Paucis exceptis quos sors servavit in arce.
Quos cum dispositis armis fecisset ut una
Discubuisse domo, tanquam prandere putantes,
Evocat e latebris armatos protinus Anglos,
Interimitque viros sub eadem clade trecentos,
Et palis capita ambustis affixit, et urbem
Circuit affixis, visu mirabile, tali
Regem portento quaerens magis angere luctu:
Talibus obsequiis, tali mercede rependens
Millia marcharum, quas Rex donaverat illi.
Tam detestanda pollutus caede Johannes
Ad fratrem properat; sed Rex tam flagitiosus
Non placuit fratri: quis enim, nisi daemone plenus,
Omninoque Deo vacuus, virtute redemptus
A vitiis nulla, tam dira fraude placere
Appetat, aut tanto venetur crimine pacem?
Sed quia frater erat, licet illius oderit actus
Omnibus odibiles, fraternae foedera pacis
Non negat indigno, nec eum privavit amore,
Ipsum qui nuper Regno privare volebat.”
The vicissitudes to which the county of Evreux was doomed to be subject, did not wholly cease upon its annexation to the crown of France.

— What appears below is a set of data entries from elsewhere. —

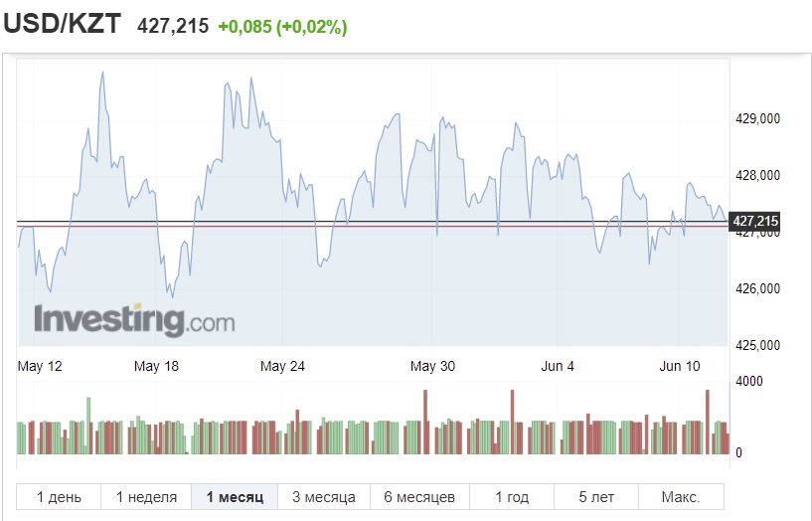Click the USD/KZT pair title
Viewport: 812px width, 521px height.
63,25
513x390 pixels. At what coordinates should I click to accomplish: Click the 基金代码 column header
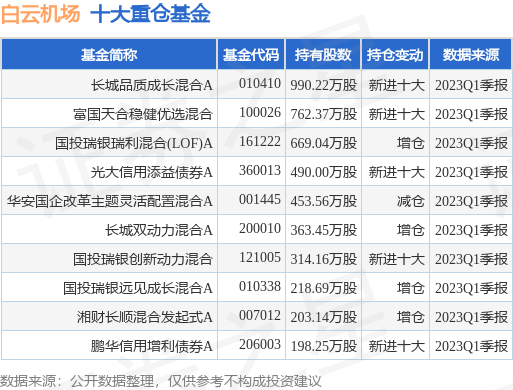click(x=251, y=54)
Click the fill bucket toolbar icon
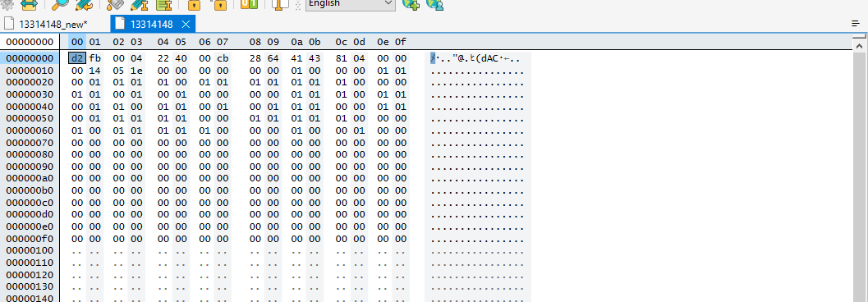This screenshot has height=302, width=868. coord(116,4)
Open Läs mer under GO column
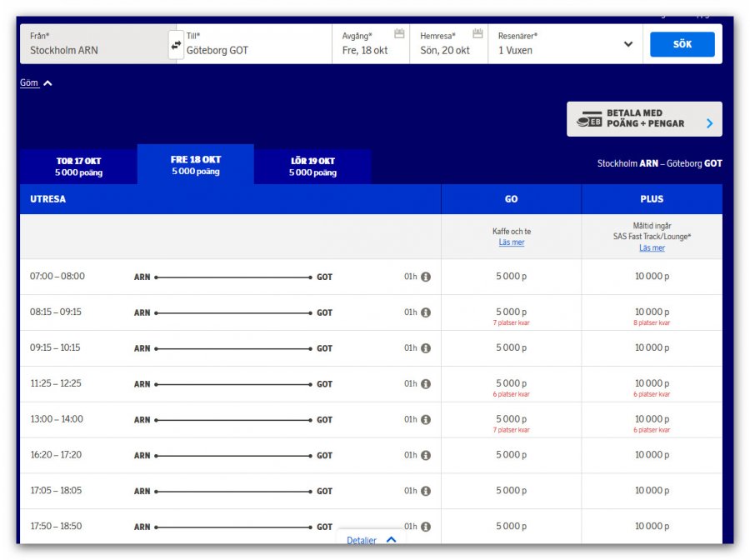750x560 pixels. pos(512,243)
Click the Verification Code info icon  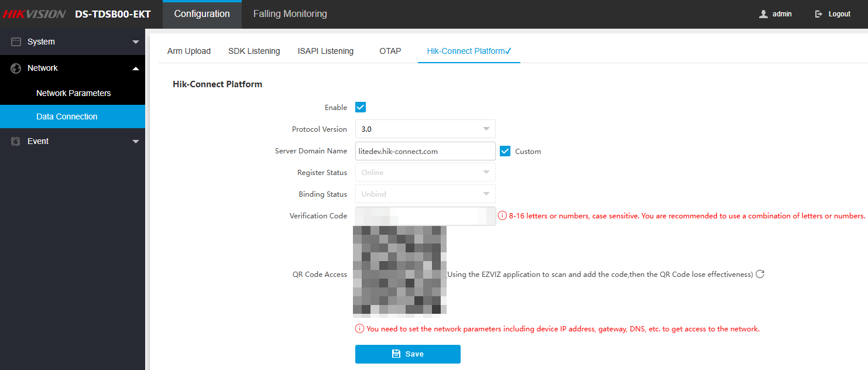tap(502, 216)
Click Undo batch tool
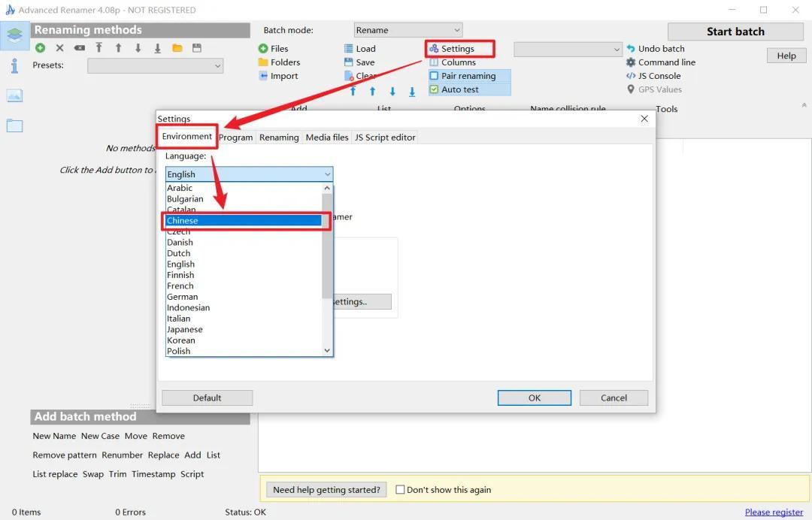Screen dimensions: 812x520 click(655, 49)
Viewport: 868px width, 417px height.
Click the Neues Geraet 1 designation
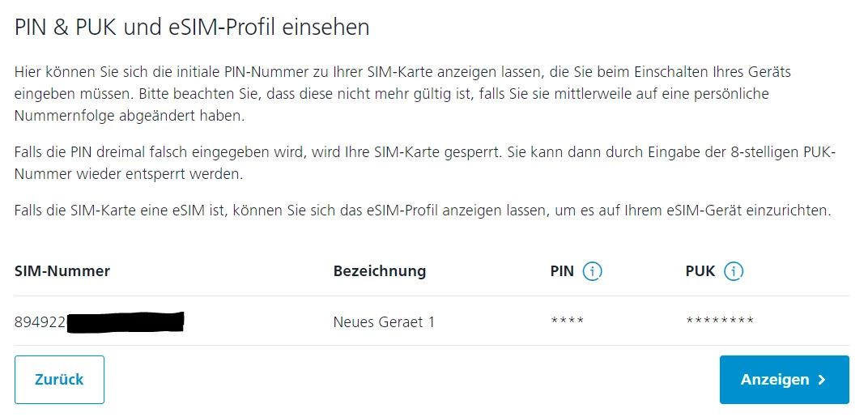click(384, 322)
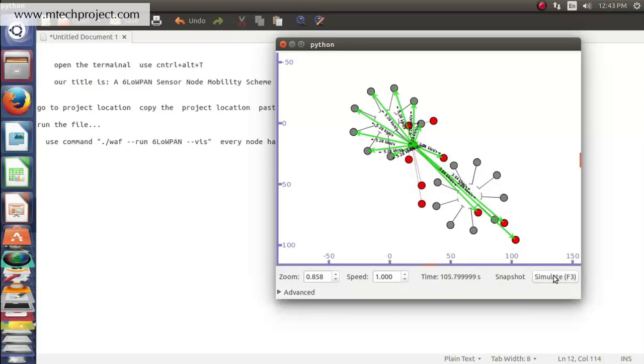
Task: Toggle INS insert mode in status bar
Action: (626, 358)

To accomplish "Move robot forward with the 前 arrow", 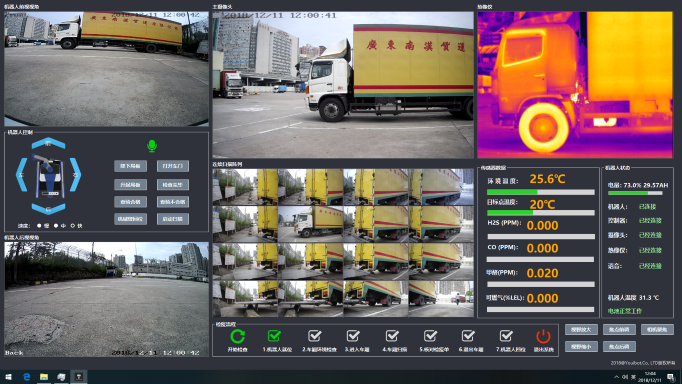I will point(48,143).
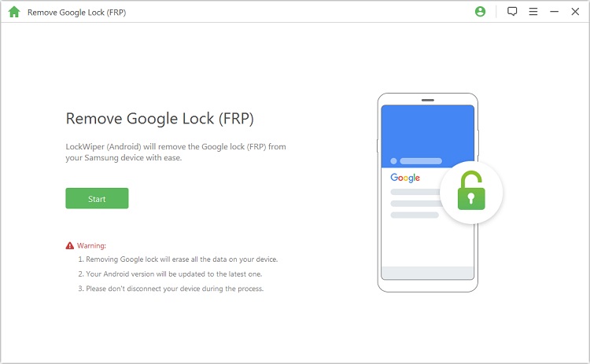The width and height of the screenshot is (590, 364).
Task: Click the red warning triangle icon
Action: [70, 245]
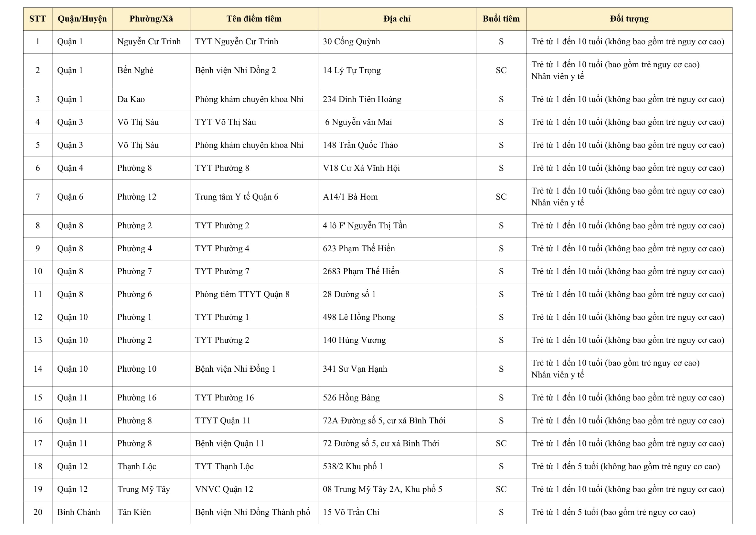
Task: Click the "Buổi tiêm" column header
Action: [501, 19]
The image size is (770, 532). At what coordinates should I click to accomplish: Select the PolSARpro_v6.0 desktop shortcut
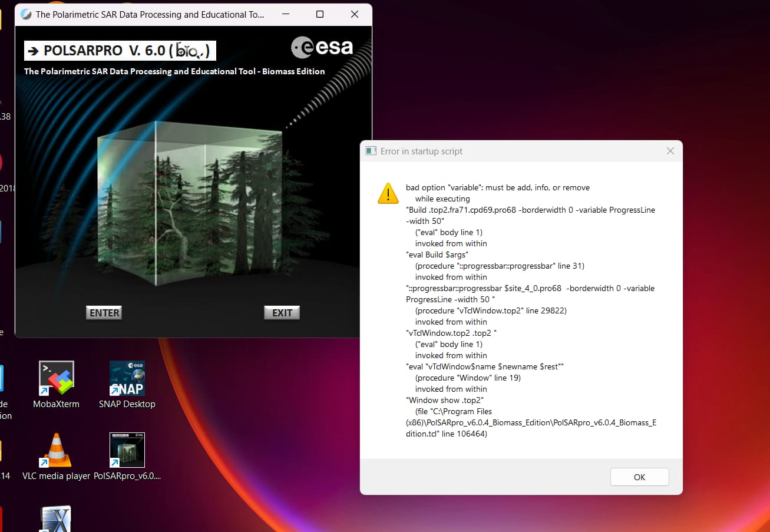click(127, 451)
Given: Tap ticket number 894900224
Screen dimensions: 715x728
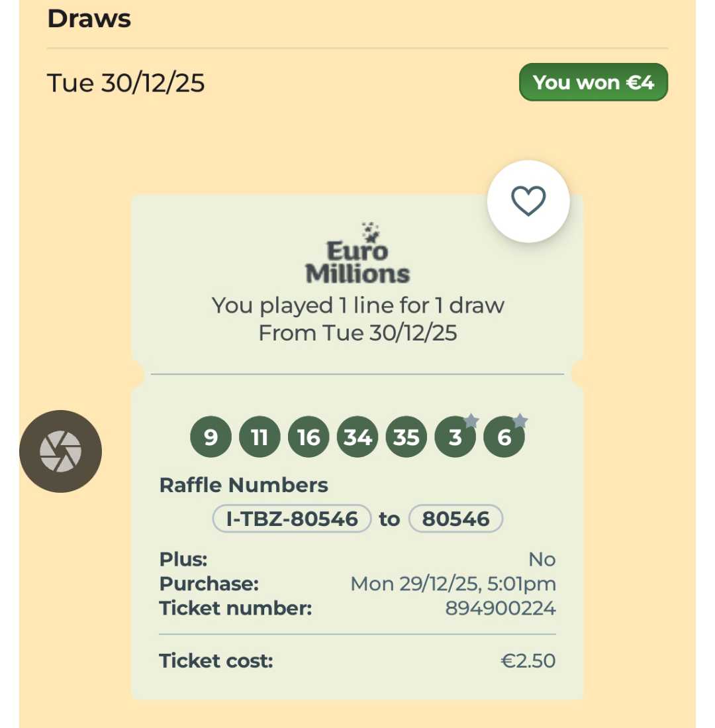Looking at the screenshot, I should tap(500, 608).
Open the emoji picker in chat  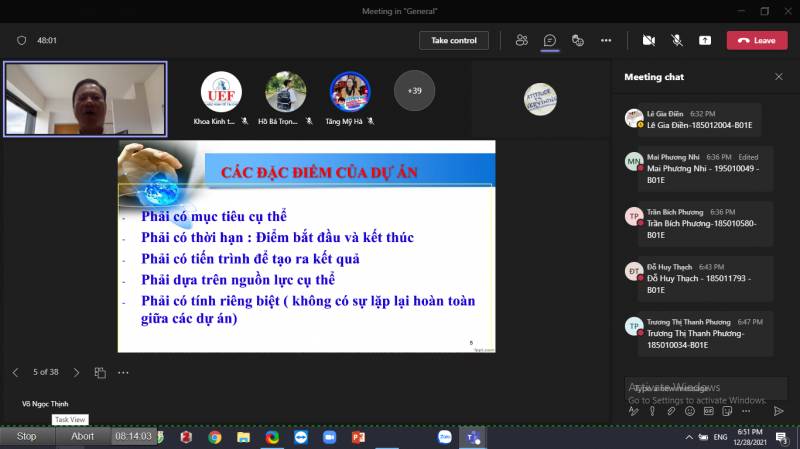(690, 411)
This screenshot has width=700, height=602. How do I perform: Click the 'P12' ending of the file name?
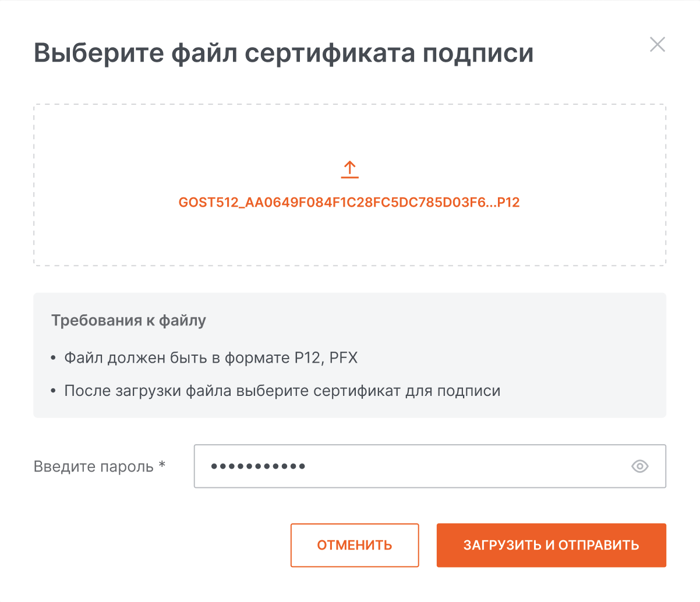pos(508,203)
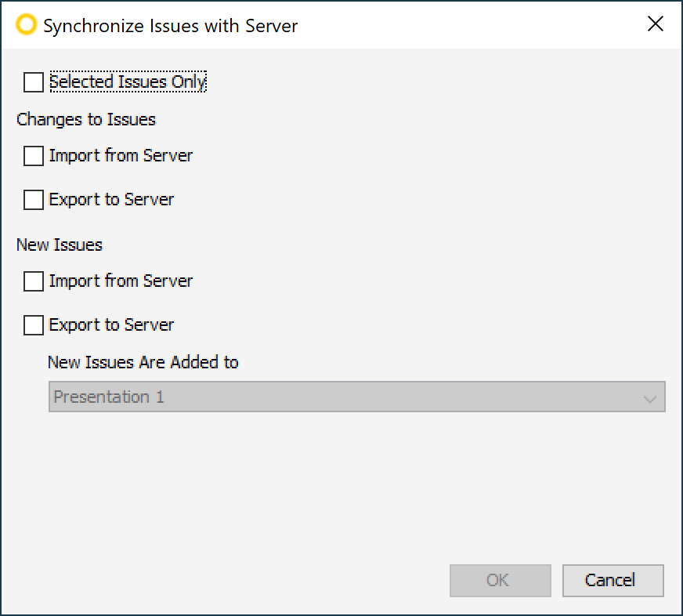Tick Import from Server under New Issues
This screenshot has width=683, height=616.
coord(34,281)
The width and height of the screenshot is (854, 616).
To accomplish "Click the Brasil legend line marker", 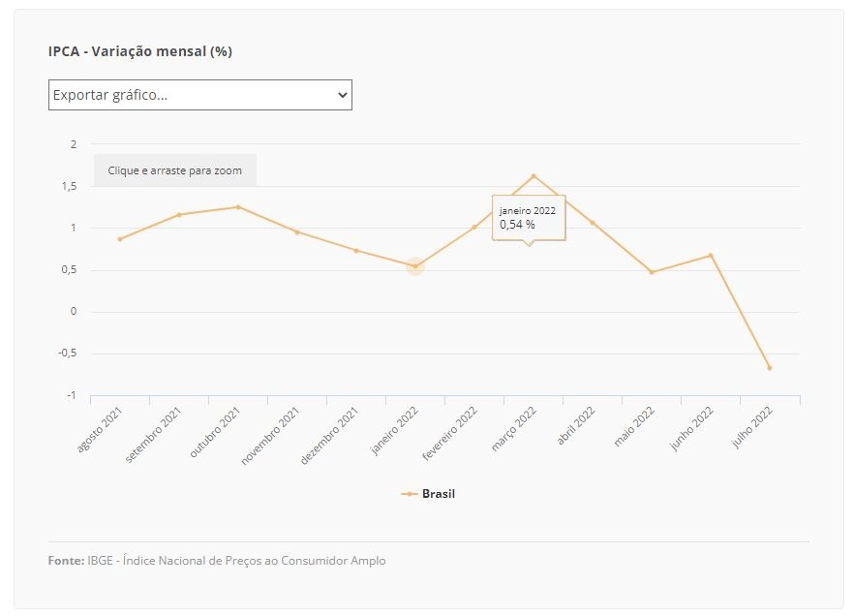I will pos(409,494).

It passed, in the fourteenth century, into the hands of the Kings of Navarre, so as to form a portion of their foreign territory; and early in the fifteenth, it fell by right of conquest under English sovereignty.—Philip the Bold conferred it, in 1276, upon Louis, his youngest son; and from him descended the line of Counts of Evreux, who, originating in the royal family of France, became Kings of Navarre. The kingdom was brought into the family by the marriage of Philip Count of Evreux with Jane daughter of Louis Hutin, King of France and Navarre, to whom she succeeded as heir general. Charles IIIrd, of Navarre, ceded Evreux by treaty to his namesake, Charles VIth of France, in 1404; and he shortly after bestowed it upon John Stuart, Lord of Aubigni, and Constable of Scotland.—Under Henry Vth, our countrymen took the city in 1417, but we were not long allowed to hold undisturbed possession of it; for, in 1424, it was recaptured by the French. Their success, however, was only ephemeral: the battle of Verneuil replaced Evreux in the power of the English before the expiration of the same year; and we kept it till 1441, when the garrison was surprised, and the town lost, though not without a vigorous resistance.—Towards the close of the following century, the earldom was raised into a Duche pairie, by Charles IXth, who, having taken the lordship of Gisors from his brother, the Duc d’Alencon, better known by his subsequent title of Duc d’Anjou, recompenced him by a grant of Evreux. Upon the death of this prince without issue, in 1584, Evreux reverted to the crown, and the title lay dormant till 1652, when Louis XIVth exchanged the earldom with the Duc de Bouillon, in return for the principality of Sedan. In his family it remained till the revolution, which, amalgamating the whole of France into one common mass of equal rights and laws, put an end to all local privileges and other feudal tenures.